(9) The origins of the Tainionvirta
The river Tainionvirta is not the first link of lake Jääsjärvi to the ocean. During the Ice Age, about 20,000 years ago, Hartola, like other parts of Finland, was covered by a layer of ice about two kilometers thick. When the ice left the area, melt water covered the land (the Baltic Ice Lake and the Yoldian Sea). About 11,000 years ago Hartola started to emerge from under the water on the shore of the Yoldian Sea. As the land, which had been pressed down by the ice, began rising, the link of the sea to the ocean was broken and the Ancylus Lake was formed (about 10,600 years ago). The large lake of the ancient Päijänne was formed, with present-day Jääsjärvi a part of it.
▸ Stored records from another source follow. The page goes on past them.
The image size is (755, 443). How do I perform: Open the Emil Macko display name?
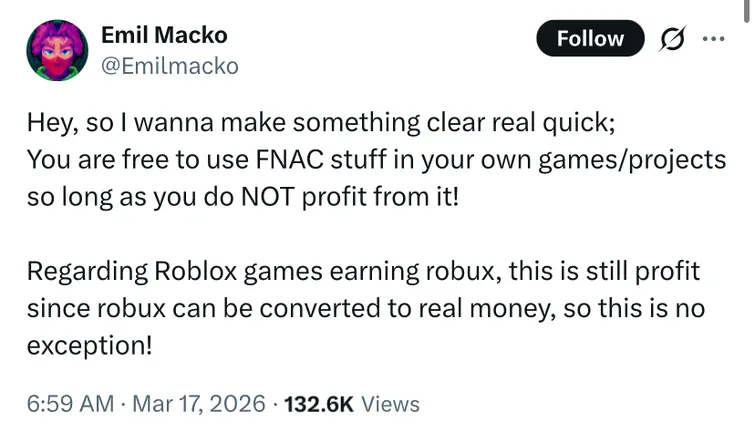164,35
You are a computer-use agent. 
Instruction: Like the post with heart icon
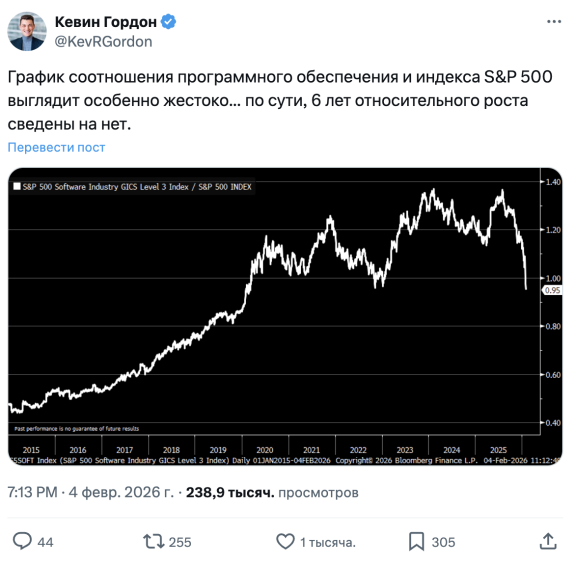[285, 541]
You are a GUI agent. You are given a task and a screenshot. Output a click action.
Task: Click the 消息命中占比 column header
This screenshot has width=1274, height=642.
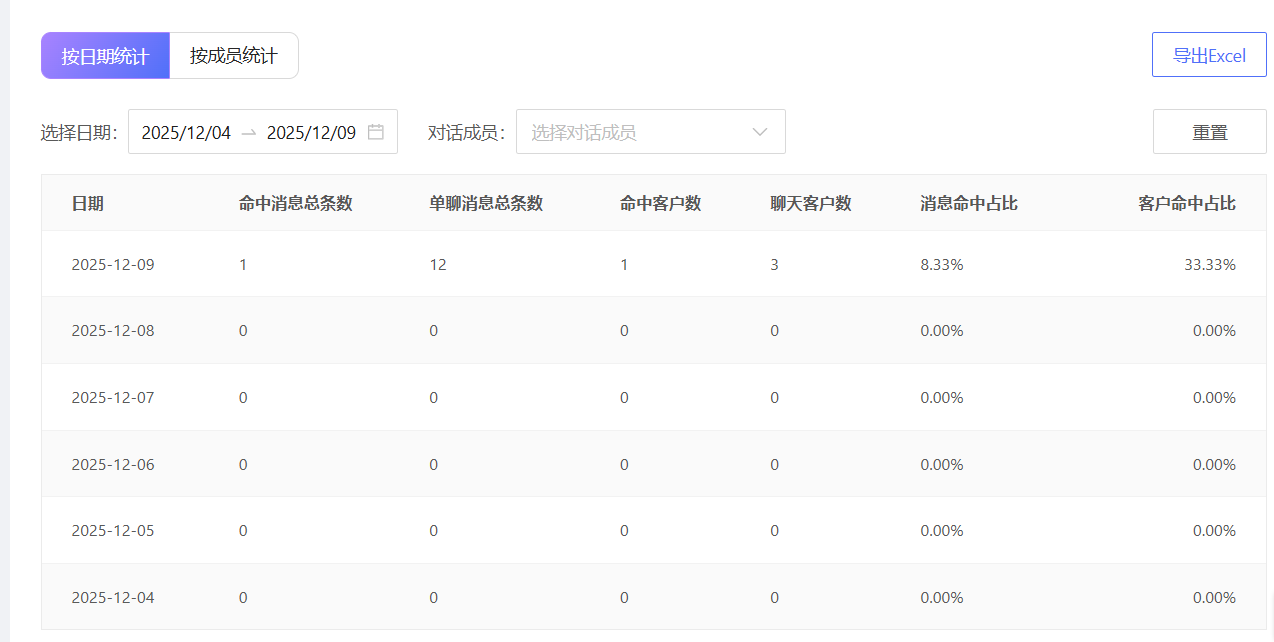(969, 204)
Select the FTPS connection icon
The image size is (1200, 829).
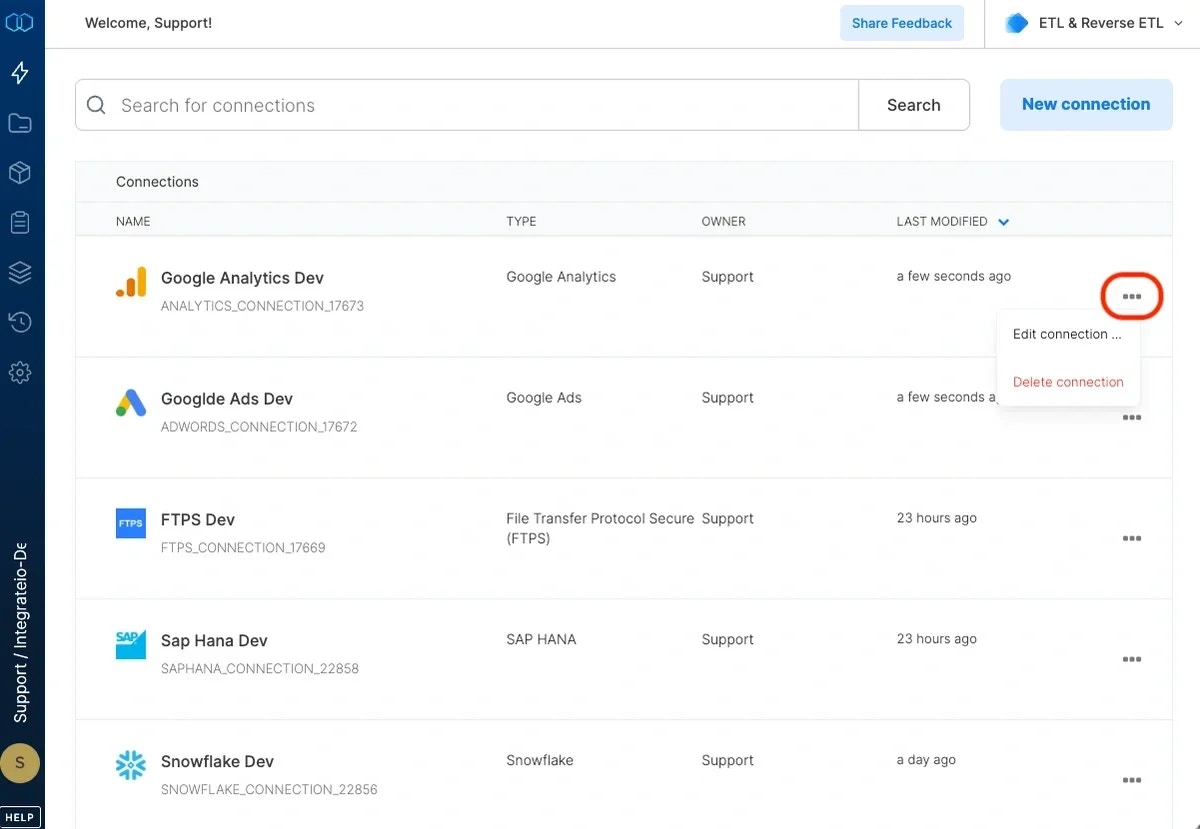[x=130, y=522]
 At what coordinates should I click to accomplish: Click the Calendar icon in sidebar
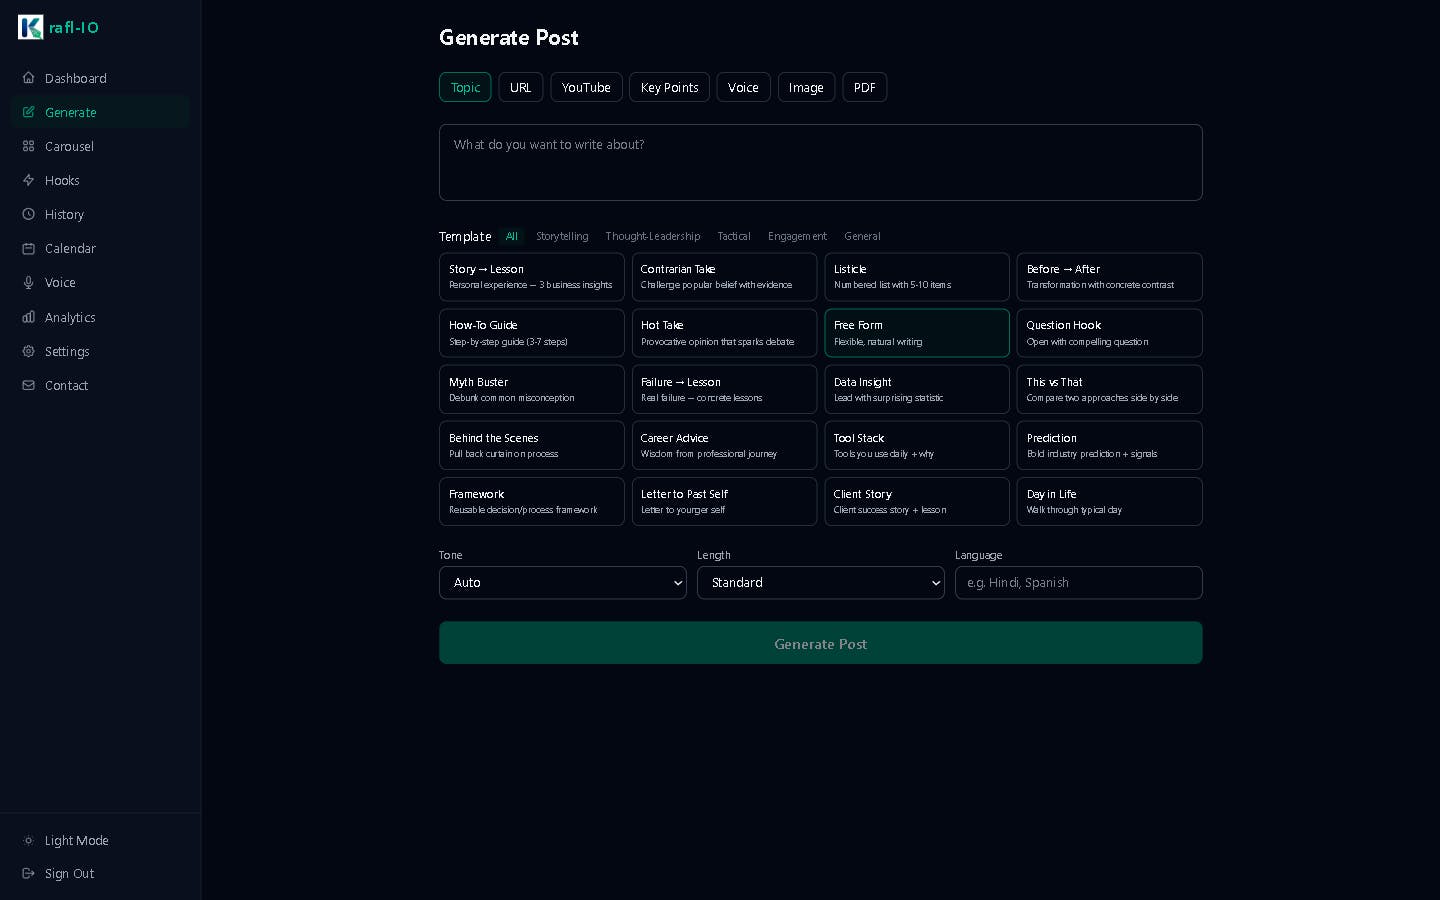point(28,248)
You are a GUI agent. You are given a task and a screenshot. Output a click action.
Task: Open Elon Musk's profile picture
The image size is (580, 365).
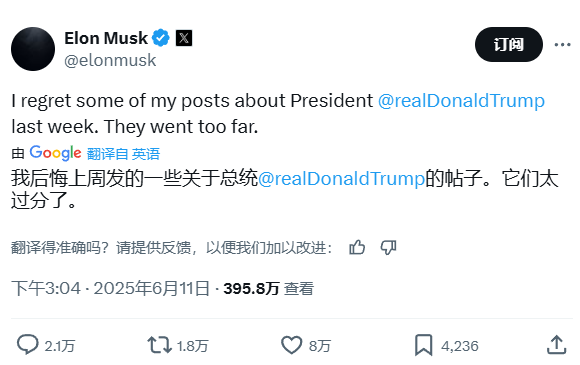(x=33, y=49)
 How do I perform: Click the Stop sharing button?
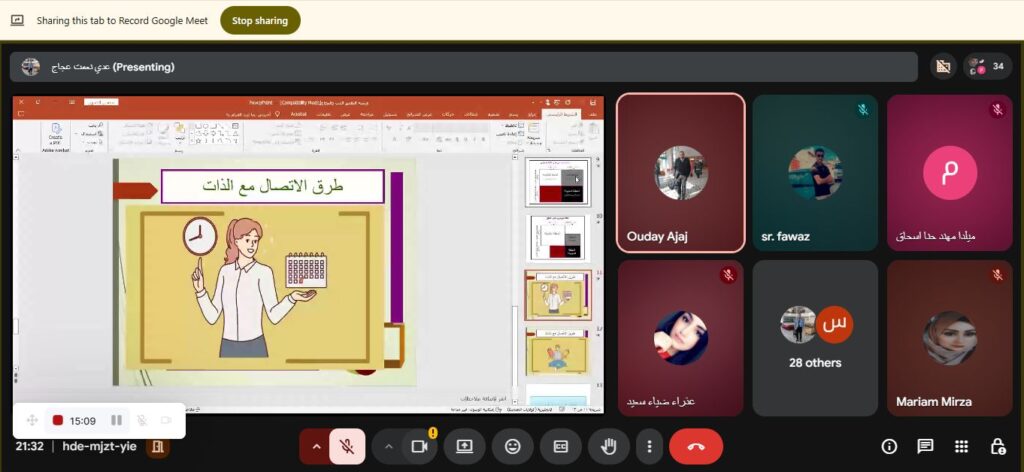click(260, 20)
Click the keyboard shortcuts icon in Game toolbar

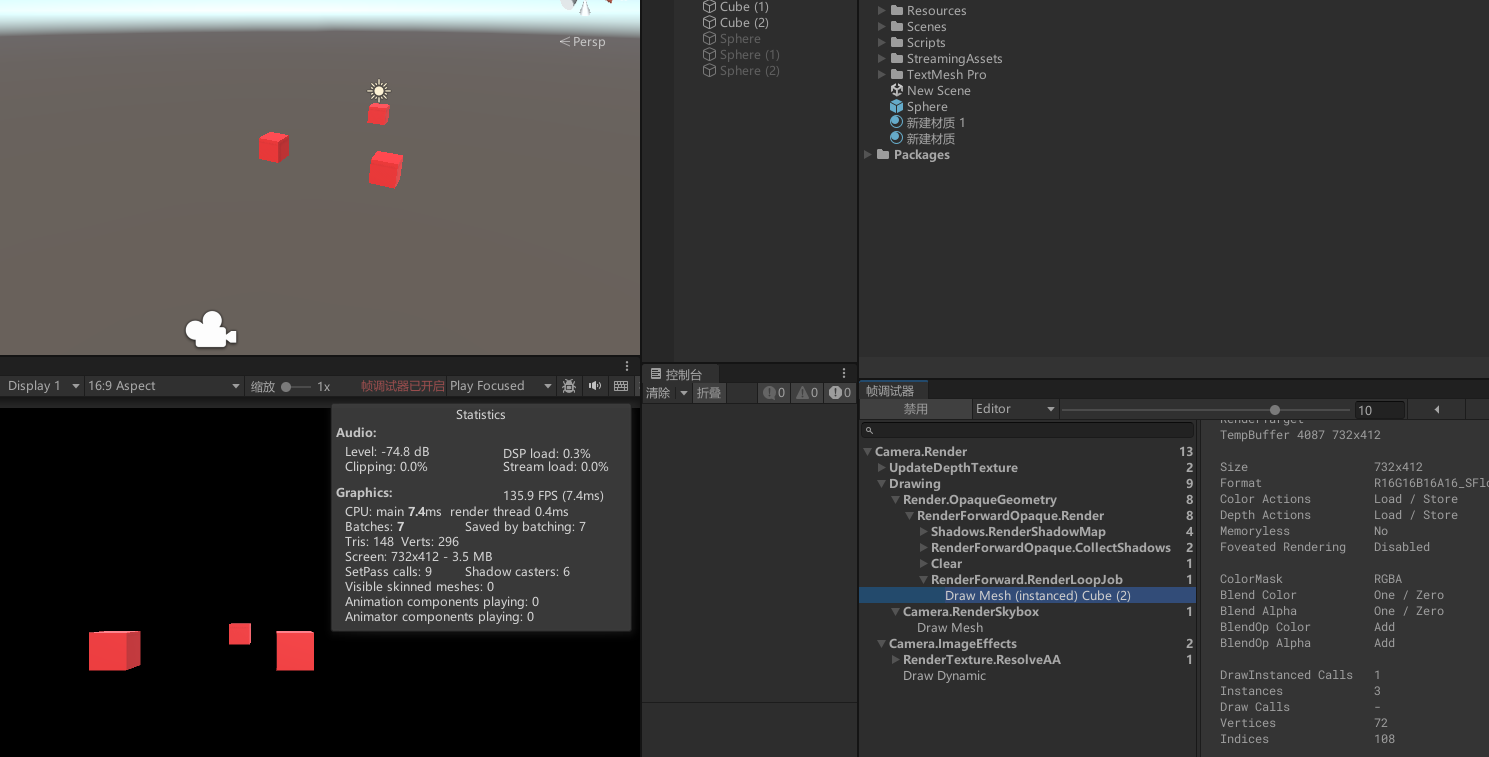(621, 386)

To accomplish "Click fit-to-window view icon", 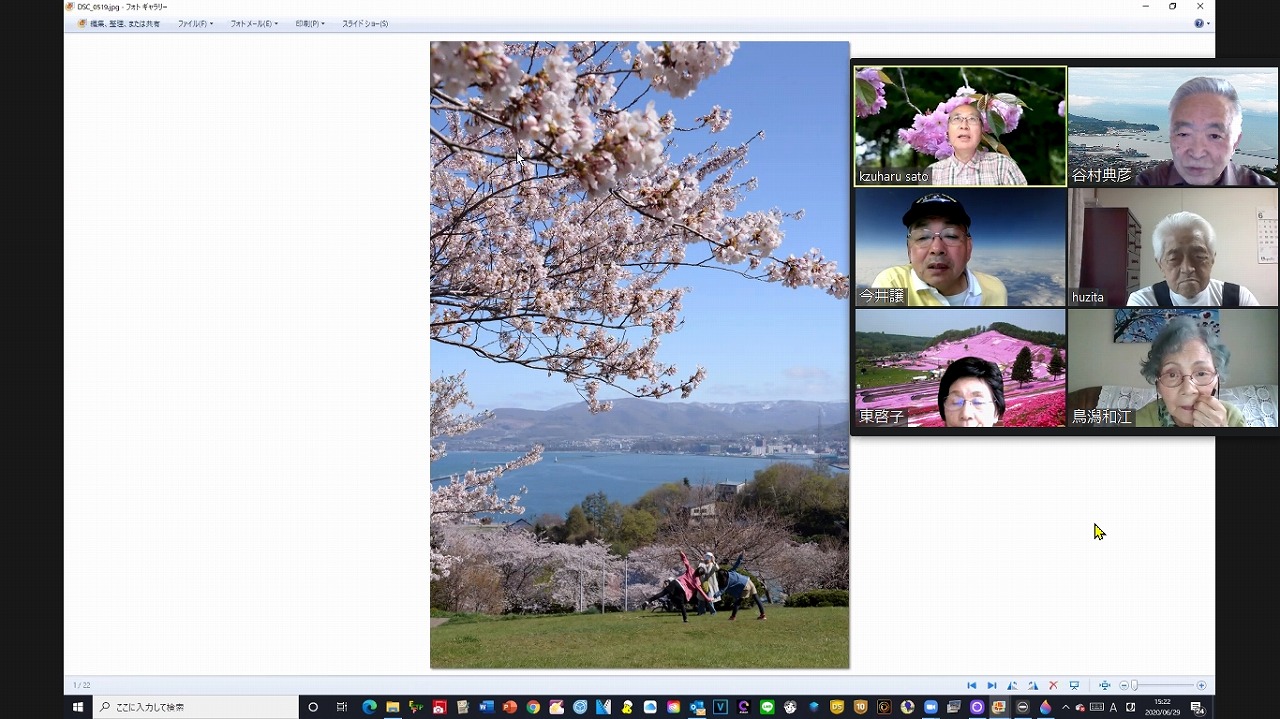I will click(1104, 685).
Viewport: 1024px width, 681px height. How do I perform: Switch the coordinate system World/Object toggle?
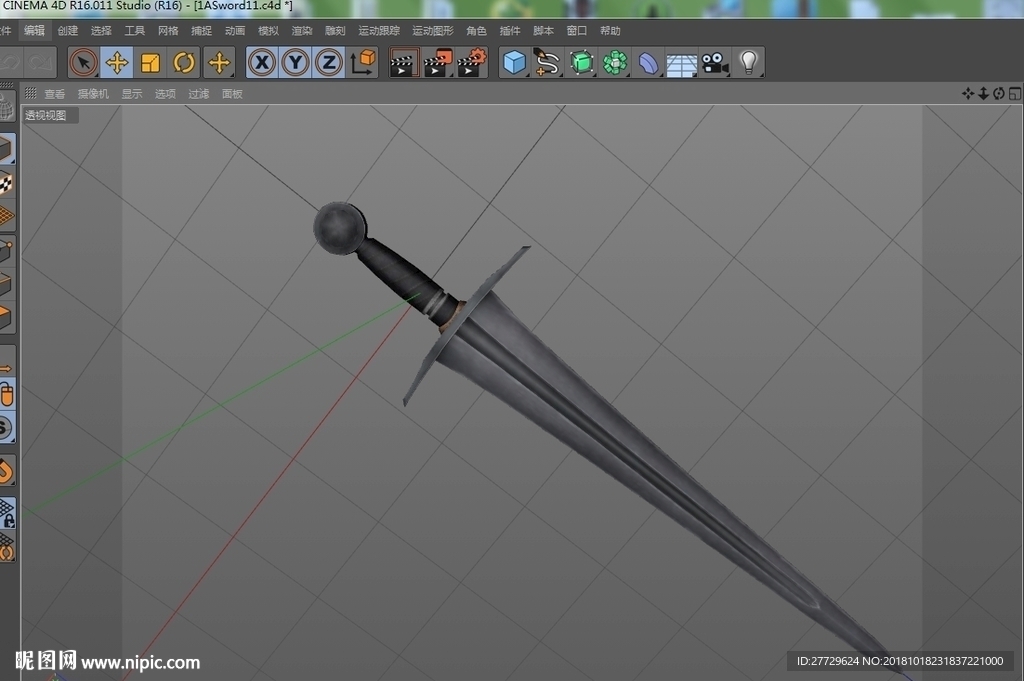(363, 63)
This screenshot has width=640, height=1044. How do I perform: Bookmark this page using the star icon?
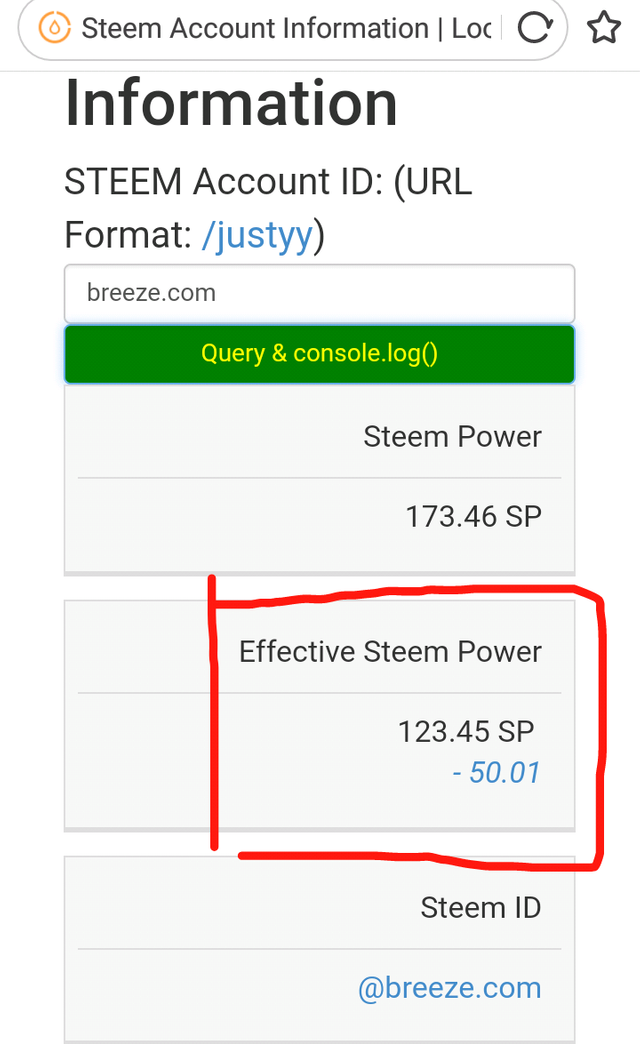tap(603, 28)
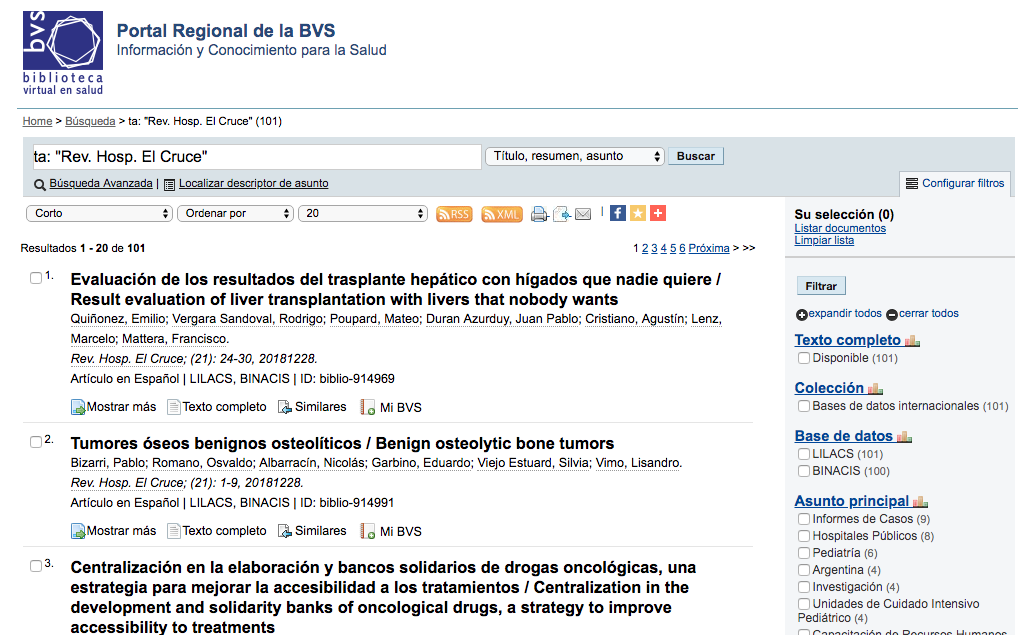Send results by email envelope icon
Viewport: 1018px width, 635px height.
[x=583, y=214]
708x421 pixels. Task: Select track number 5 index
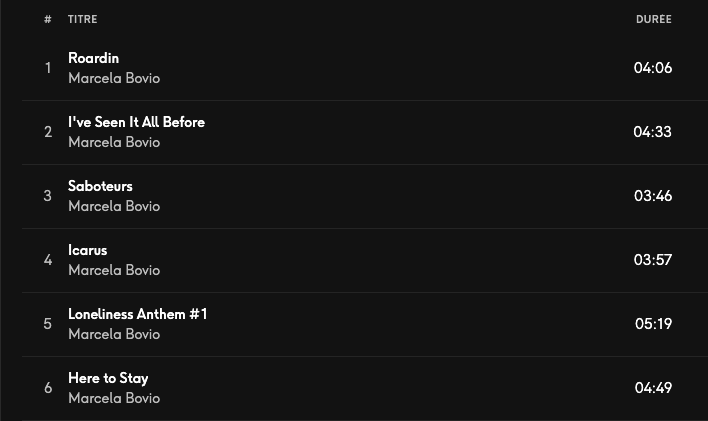pos(47,324)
It discharged to the north, approximately along the route of the present-day Kalajoki river to the present Gulf of Bothnia. As the land rose further, this link was broken again, and about 7,000 years ago the waters of Päijänne broke a route to the south, through Kymijoki to the Gulf of Finland. Jääsjärvi became a separate lake. First it discharged to Päijänne via Tammijärvi lake in Luhanka, then via Rautavesi and Vanjärvi lakes to the middle of the present-day Tainionvirta. About 6,500–6,000 years ago the waters of Jääsjärvi broke the Koskipää isthmus and the present-day Tainionvirta came into being. It is estimated that the present-day Ekonkoski rapid was earlier a sound of the lake and the isthmus and the breaking point was just below the rapid.
The ancient history of the shores of Jääsjärvi and the Tainionvirta have been studied by the poet and geologist Aaro Hellaakoski.
upper part of the Tainionvirta, then called the Koskipää River, in 1818
In the middle of the 19th century the river was cleared in order to win more land for clayey fields and to enable timber drafting. At that time the surface of Jääsjärvi was lowered by 1.5 meters. Before that, the present-day headland where the Koskenniska bridge is located, was an island (See map below.). The modern brook leading from the neck of the river to Lokkilammikko pond and to the Korentosilta bridge actually follows the old route of the river. The brook has been cleared and does not maintain its natural form.
On the shore of Jääsjärvi, at the end of the Aurinkoranta road and along Kiiskentie road you can see old banks dating from the period before the Tainionvirta broke the Koskipää isthmus. Before the present houses were built archeological excavations found ancient camping sites with the bases of fire pits and arrowheads.